One Worm, One Friend

One Worm One Friend

The author's friend and mentor, Nancy Gabbert, with a worm-caught bass in Illinois

A tribute to a fishing friend.

I lost a lifelong friend recently. We grew up together in a small town in central Illinois. It’s one of those places that you can’t wait to leave when you’re old enough, but continually find yourself gravitating toward over the course of a lifetime.

Being a few years older, my friend (and self-imposed guru) had the time and wherewithal to teach me about important stuff like sports, dancing, cars (another story for another time), and most profoundly, fishing. We refer to it as fishin’. Specifically I was taught the craft and consequently the cool fun of farm-pond fishin’. Bluegills, sunfish, crappie (we pronounce it “crop-ee”), bass, and catfish were the fish of choice. You get the idea; we’re talking a Midwest aquarium here.

Now, don’t get me wrong. I can sling Woolly Buggers, Royal Wulffs, and Dave’s Hoppers as well as just about any other less-than-average Montana fly fisher. I also have the ability to morph into my fly-fishing persona when necessary. However, my strong suit, thanks once again to my buddy, has always been angling with the often shy, mostly nonconfrontational, ubiquitous nightcrawler. Nothing comes close to the almighty ‘crawler. Especially when fishin’ is superslow and you really would like to see the smiling face of a feisty pisces up close and personal.

My friend, being of the frugal persuasion, was the king (we’re not talking Elvis) of the Annelids. The one drawback to worm fishin’, as far as my pal was concerned, was that you had to buy them 12 at a time instead of individually. Heck, when we couldn’t find our own during those lengthy summer dry spells and had to fork over the 50 cents for a dozen, my friend seriously thought it might be time to put away the tackle and take up a less costly endeavor. In order not to lose my fishin’ buddy to economics, I took it upon myself to pay for eleven-twelfths of the dozen and my friend scraped up enough to cover the rest. Accordingly, that’s how we split up the squirmy little critters. I got eleven, my friend one.

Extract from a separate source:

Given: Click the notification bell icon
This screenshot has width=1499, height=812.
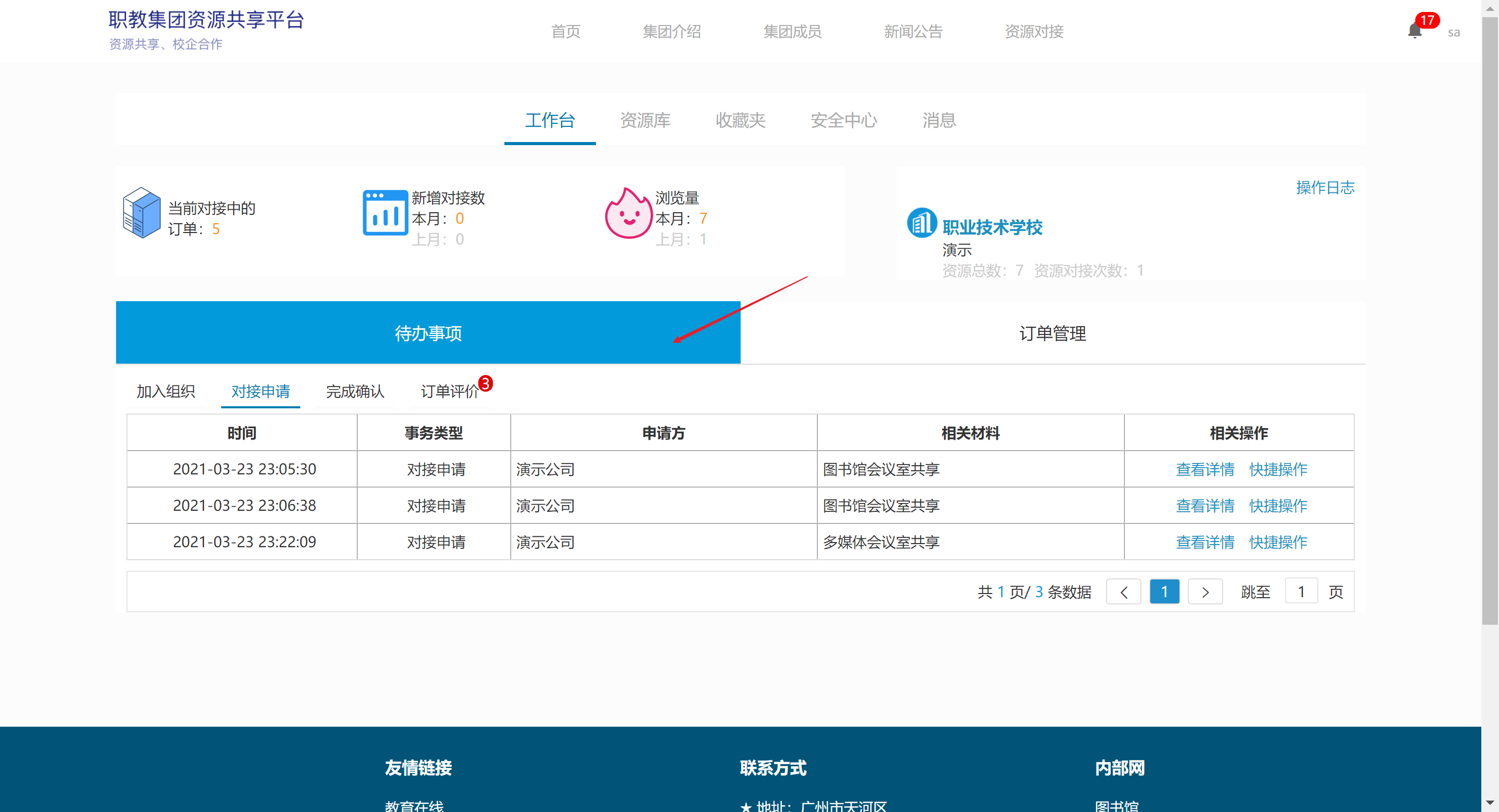Looking at the screenshot, I should (x=1414, y=31).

My theory has always been, the bigger the worm, the bigger the bite. So, I always hang a whole crawler on my #6 barbless hook. My friend’s theory, on the other hand, was to catch as many fish on one worm as is biologically possible using segments smaller than a #20 Trico. Our favorite pond had a dock with a nice wooden bench that my friend would never move from while I constantly cruised the shoreline. Over a couple of hours I had caught and released 11 or 12 fish, some small, some smaller, and a couple of nice ones. I also watched my friend land fish with astounding regularity. Once in awhile I would yell, “How about another worm?” My friend would just smile and say, “I’ve still got plenty.”

Inevitably the time came when my last dew worm was snatched by a voracious largemouth bass, and after a valiant battle both my worm and the bass had vanished. It was time to pack it in. As I meandered over to the dock where my friend had taken up residence, I let it be known that I was bait-less and we should hit the bricks. Having caught a similar number and variety of fish my friend looked at me straight-faced and said, “What do you want me to do with the other half of my nightcrawler?”

You know, a very lucky half of a worm somewhere can be thankful, because my friend, my sister, won’t be fishin’ today.